Given data:
□ □ □ □ □

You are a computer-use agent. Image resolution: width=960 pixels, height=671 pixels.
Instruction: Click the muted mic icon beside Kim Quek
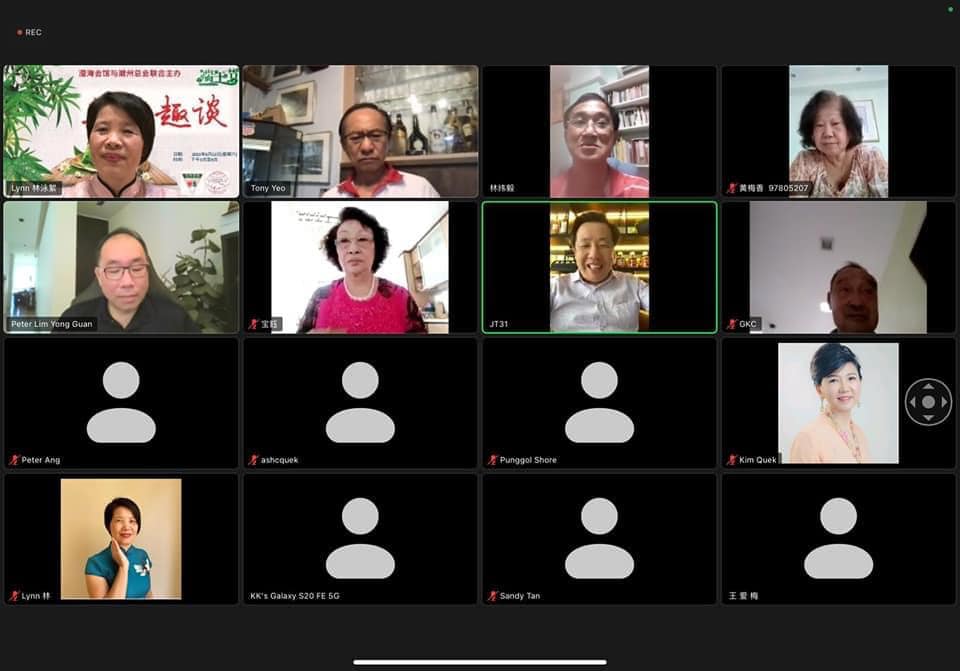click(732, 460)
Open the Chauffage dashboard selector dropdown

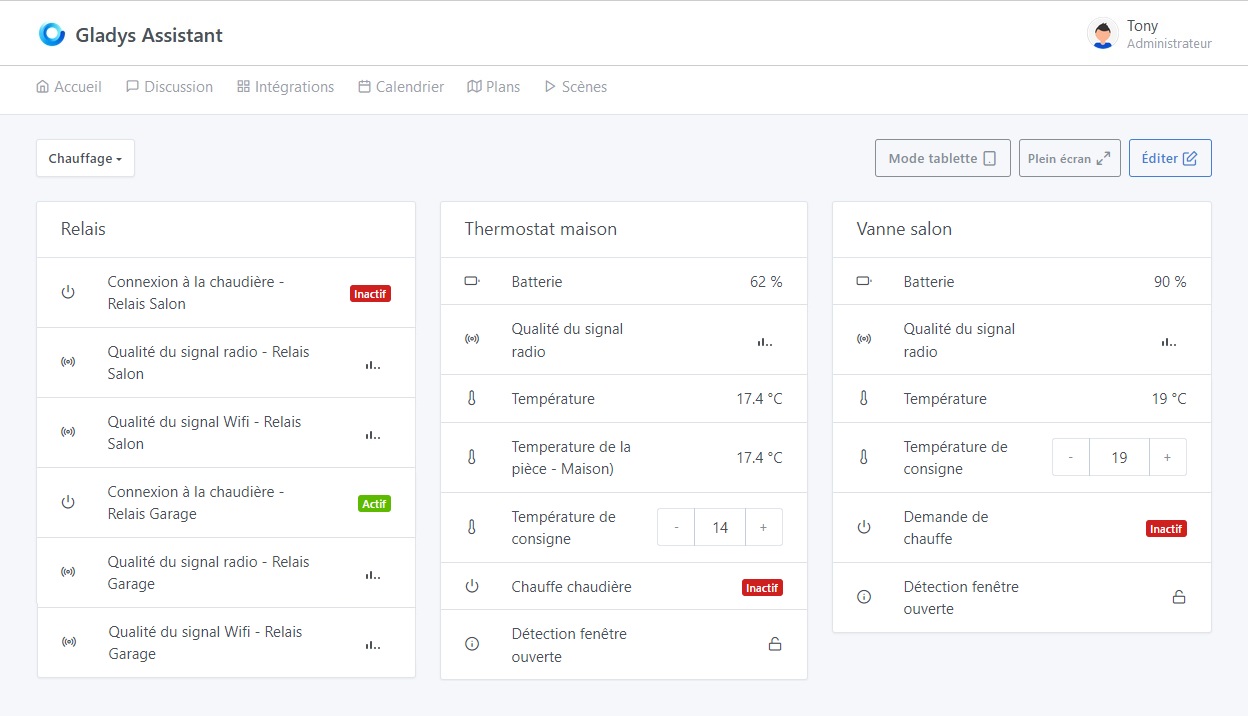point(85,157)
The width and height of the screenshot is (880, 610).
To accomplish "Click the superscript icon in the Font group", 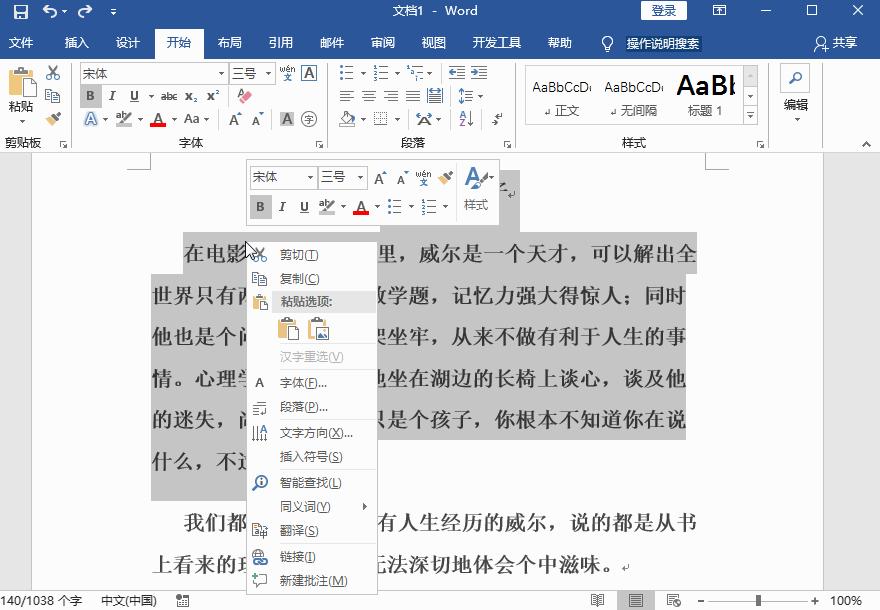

□ □ □ □ □

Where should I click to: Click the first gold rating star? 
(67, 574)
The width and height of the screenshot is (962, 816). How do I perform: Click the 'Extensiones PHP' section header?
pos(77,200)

□ □ □ □ □

Activity: Could you output exactly the lines above, from the line with "Instruction: Click the" up to and including the line with "the superscript icon", and nothing else, skipping the pictures?

Task response:
Instruction: Click the muted mic icon beside Kim Quek
click(732, 460)
Open the Chauffage dashboard selector dropdown

point(85,157)
The width and height of the screenshot is (880, 610).
To accomplish "Click the superscript icon in the Font group", 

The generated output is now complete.